Opinión

Servir a la vida: ¿Y el universo?

 

El día que terminé de escribir mi último articulo para Crónica, que fue el 5 de Diciembre, comencé a imaginar cómo sería este otro. Para inspirarme llegué a mi casa, y desde la terraza vi a un cielo impecable en los finales de la tarde. Todo esto pasó entre las 7 y las ocho de la noche. Apunté hacia el cielo con mi celular en Sky Guide, y después de orientarme bien comenzaron a aparecer varios satélites que yo nunca antes había visto juntos a la par del sol y de la luna. El que estaba más bajo, o sea hacia en el puro occidente, era el Sol. Después le seguía Saturno. Luego venía Venus que se miraba como el lucero resplandeciente de la noche. Más arriba vi a Marte con su color rojizo. Encima estaba la Luna, seguida de Neptuno. Más allá de sorprenderme y de sentir una alegría rara por estar viendo algo que no entendía, me puse a pensar que sería fabuloso saber conectar, y poder interpretar, y leer, lo que estaba queriéndome decir el universo con lo que nos estaba pasando como país en estos tiempos de tantos cambios. Pensé que debería poner a cada uno de estos cuerpos celestes en la constelación que les correspondía, para saber más. Pero ahí me quedé. Petrificado. Mudo. Aunque podía saber detalles específicos de cada uno de estos luceros de la noche, no pasaría de allí. No saldría de ver al universo hecho pedazos separados, y mi ansiedad era saber qué significaban cuando uno los veía aparecer como conjunto.

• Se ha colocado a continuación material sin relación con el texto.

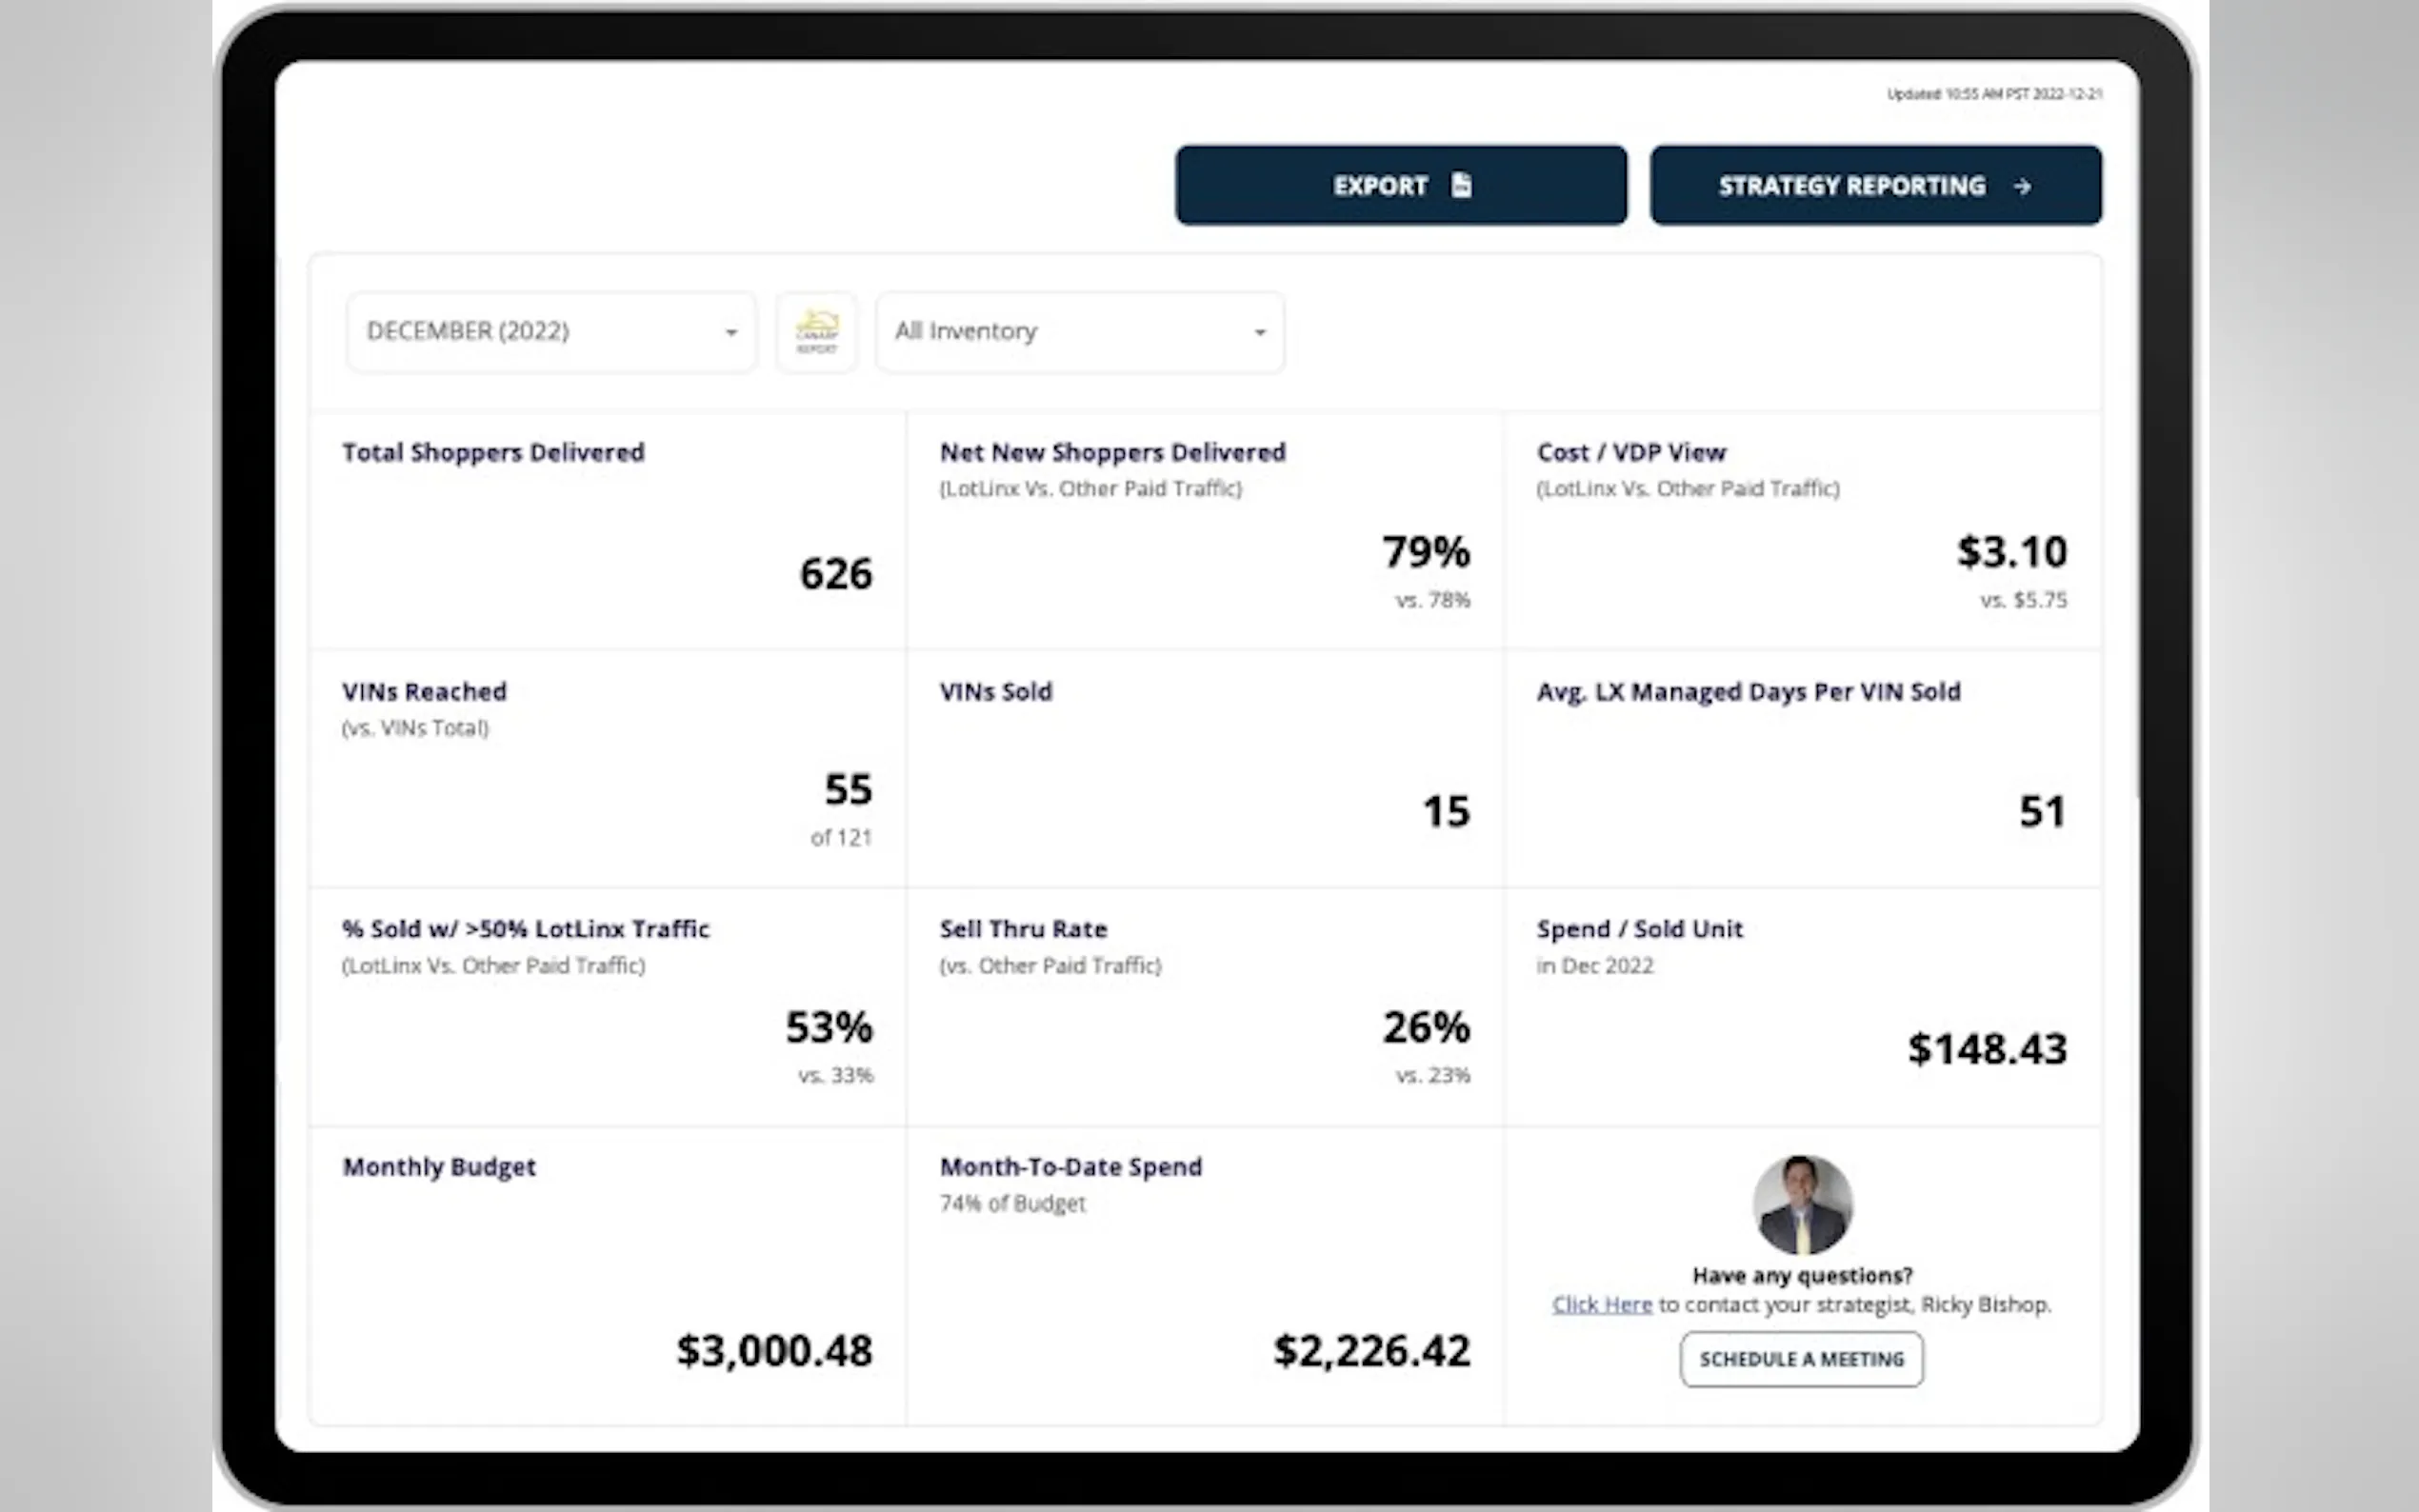Screen dimensions: 2419x1512
Task: Click the document icon on the Export button
Action: pos(1461,185)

Como no tenía ninguna fuente a qué recurrir para lograr semejante lectura del cielo con lo que estaba pasando en la Tierra, decidí que lo mejor era hacer una interpretación libre, y relacionar las grandes fuerzas de la historia—como diría León Tolstoi—que están ahora moviendo al mundo en sincronía con los fenómenos celestes.

Era de noche. Recién había caído el sol. Eso quería decir que los siguientes 10 o 15 años que tardarían estos planetas en volver a estar juntos, eran equivalentes a estos momentos en los que, una era está naciendo y otra está muriendo, y que vamos por la mitad—por eso es de noche.

Para justificar que vamos por la mitad del camino, podríamos tomar como ejemplos las últimas vueltas que el mundo ha dado en Europa, con el Brexit, y en Estados Unidos con la llegada de Trump—son dos fuerzas que van hacia atrás. Pero en esa noche de zozobra los luceros también representaban a las fuerzas que van hacia delante.   Venus, tendría que ser el nuevo empuje con el que América Latina asumiría una nueva actitud, y en lugar de ver hacia el norte, podríamos emprender un nuevo camino viéndonos como continente, y no como países separados. Mientras el norte se aísla con un gran muro, los del sur podríamos unirnos como nunca antes lo hemos hecho, y nos podríamos convertir, en un lugar de un territorio,   en un barco donde iríamos navegando todos juntos. Por eso es que me agrada mucho la presencia de Marte en el cielo. Para que América Latina asuma una posición unida, y sea como un barco, es preciso que las diferencias que nos han mantenido separados—los muros mentales–, históricamente, sean superadas. Sin el norte como destino, no tiene mucho sentido seguir viviendo en un sistema que, para mantenerse, debe estar en constante pugna entre sus opuestos. En la mentalidad de marinero, el barco puede viajar hacia la derecha o hacia la izquierda, pero no de manera indefinida en una sola dirección Esa sería su ruina.

Lo cierto es que, sin la presencia tan absoluta del norte, es posible encontrar nuevos caminos, porque lo más importante en estos momentos de cambio es redefinir nuestra manera de ver al mundo, recrear nuestros mercados y evitar el costo tan grande que tiene, ambientalmente, estar a disposición de la economía del norte.

Pero la gran alegría de este nuevo cielo, es que, en lugar de creer que nuestro único destino es ser productores de alimentos, vamos a tener que innovar y atrevernos a crear nuevos productos y servicios que llenen otras necesidades y que utilicen a la tecnología de punta para atraer a compradores más exigentes.

La posición que Guatemala tiene en el mundo puede ser, en esta noche larga de zozobra, una gran ventaja: podemos darle valor a la cercanía de nuestros mares y a la riqueza de nuestras montañas, para producir no una economía que sirva de paso a las drogas, sino al que conocimiento. Al revisar la historia reciente los países que han salido adelante, como los Tigres de Pacífico– Hong Kong, Taiwan, Singapur y Corea del Sur–es muy agradable constatar que su enorme auge económico provino precisamente de un problema parecido al que nosotros estamos pasando ahora: aguantar una larga noche de 10-15 años de cambios profundos.